Each school in Northern Ireland has its mission statement – and it’s the duty of the board of governors to see that the school reflects and adheres to it. To be clear: each school has its own, individual mission statement.
Doesn’t that seem ridiculous?
Presumably those which mention specifically “academic excellence”, “the Dominican tradition” or “Catholics and Protestants together” give a clue that you are dealing with a particular ethos or admission policy. But isn’t it the role – and therefore the mission – of each and every one of our schools in NI to educate, nurture and develop our children? “Our” children meaning the younger members of the community rather than of any particular family. How can every school be on a different mission?

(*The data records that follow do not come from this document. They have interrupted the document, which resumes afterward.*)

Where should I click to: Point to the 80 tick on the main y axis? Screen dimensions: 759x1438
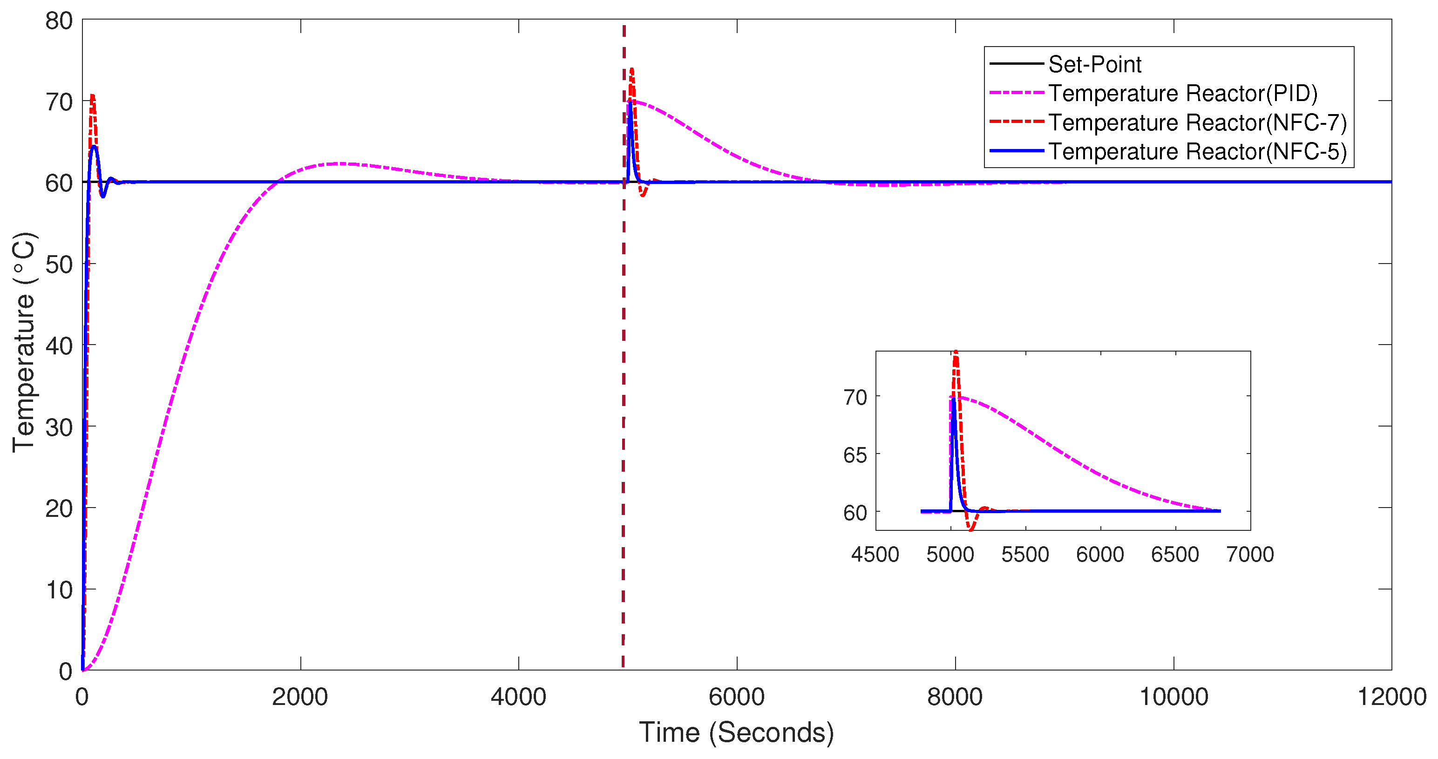59,21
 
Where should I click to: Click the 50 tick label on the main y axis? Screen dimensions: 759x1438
59,264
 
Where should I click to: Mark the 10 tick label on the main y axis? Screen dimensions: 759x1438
59,590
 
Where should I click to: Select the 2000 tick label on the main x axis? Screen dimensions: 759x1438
300,697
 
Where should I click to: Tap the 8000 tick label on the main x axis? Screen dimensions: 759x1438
955,697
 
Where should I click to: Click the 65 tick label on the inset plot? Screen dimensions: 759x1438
855,455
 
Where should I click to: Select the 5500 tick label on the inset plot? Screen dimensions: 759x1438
1025,555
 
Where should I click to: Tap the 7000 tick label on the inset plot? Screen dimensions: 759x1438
1250,555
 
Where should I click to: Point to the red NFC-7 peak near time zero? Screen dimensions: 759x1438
92,96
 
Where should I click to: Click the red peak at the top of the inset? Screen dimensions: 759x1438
956,352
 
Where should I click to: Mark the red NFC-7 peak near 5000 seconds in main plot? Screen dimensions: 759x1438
631,69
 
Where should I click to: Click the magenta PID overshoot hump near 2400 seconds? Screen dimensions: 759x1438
340,163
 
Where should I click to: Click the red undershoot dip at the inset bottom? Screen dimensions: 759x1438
971,529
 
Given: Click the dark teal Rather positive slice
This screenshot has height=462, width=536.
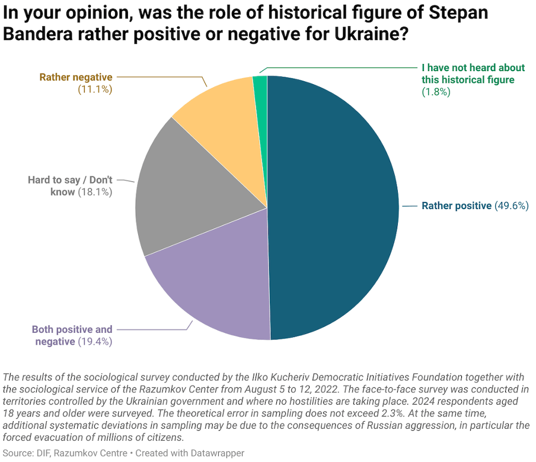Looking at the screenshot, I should pos(332,207).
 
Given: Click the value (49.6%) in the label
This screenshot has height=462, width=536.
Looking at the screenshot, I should pos(511,206).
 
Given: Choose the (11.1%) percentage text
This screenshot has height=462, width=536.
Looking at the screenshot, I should pos(95,89).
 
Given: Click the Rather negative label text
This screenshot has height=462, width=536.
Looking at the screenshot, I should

The variation in mission statements reflects the variation in governance and policy of schools across the system – further evidence that we have a fragmented structure. Our system means schools are in competition. They are looking to offer a unique selling point. In these days of squeezed budgets, duplicated provision and empty places, competition is fierce.

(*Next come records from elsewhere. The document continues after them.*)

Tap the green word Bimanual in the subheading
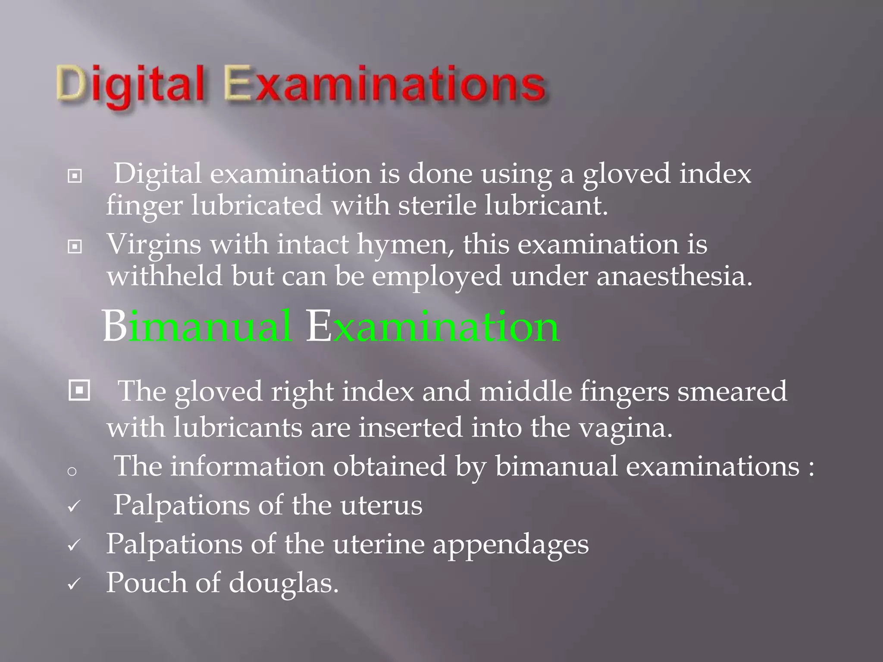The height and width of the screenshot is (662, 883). [197, 326]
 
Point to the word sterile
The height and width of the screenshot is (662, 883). [437, 205]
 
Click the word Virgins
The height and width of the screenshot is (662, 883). [154, 245]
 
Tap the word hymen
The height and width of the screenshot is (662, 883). [405, 245]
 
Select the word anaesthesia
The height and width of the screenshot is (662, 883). [674, 276]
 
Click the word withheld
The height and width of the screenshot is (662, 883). [165, 276]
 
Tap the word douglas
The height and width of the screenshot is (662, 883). [283, 583]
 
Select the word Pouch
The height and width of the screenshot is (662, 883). [147, 583]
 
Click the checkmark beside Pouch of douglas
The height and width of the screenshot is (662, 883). [74, 584]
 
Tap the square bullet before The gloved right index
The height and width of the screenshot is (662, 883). [79, 390]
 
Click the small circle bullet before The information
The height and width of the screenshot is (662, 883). [72, 471]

In Finland, often cited as an education success story, there is a culture where principal teachers in an area not only share best practice but collectively share responsibility for education in that area. Their focus is on driving improvements throughout the local system. This approach works to ensure that teachers are trained and employed to bear responsibility for the wider community of young people: the next generation. They are not in post to defend or promote one school over another.
I can see an argument for creating a school governance system with similar responsibilities. We currently have a variable pattern in the way school boards are made up. If we had a single model and a single board for a cluster of local schools we could develop a way of working for education rather than for a single establishment within a single sector.
What we need to see is a truly common system of schools, each serving the whole local community and sharing a single mission. Although we have a common curriculum, an entitlement framework, a single inspectorate and over-arching policies such as “Every School a Good School” – all aiming to make sure every pupil is offered the same opportunity to learn – we do not have a single powerful message that we are collectively taking care of the next generation. Think how much stronger the education system would be if there was visible unity, collaboration and co-operation to deliver the same educational success to every child, no matter their background, tradition or ability. That is, not just academic success, but success in nurturing vocational skills, confidence, resilience, curiosity, civic responsibility and self-reliance .
Schools in Northern Ireland individually offer so much, I don’t deny that. Why can’t we have all schools uniting, therefore, to offer much more – and to everyone? On the same mission, making the same statement.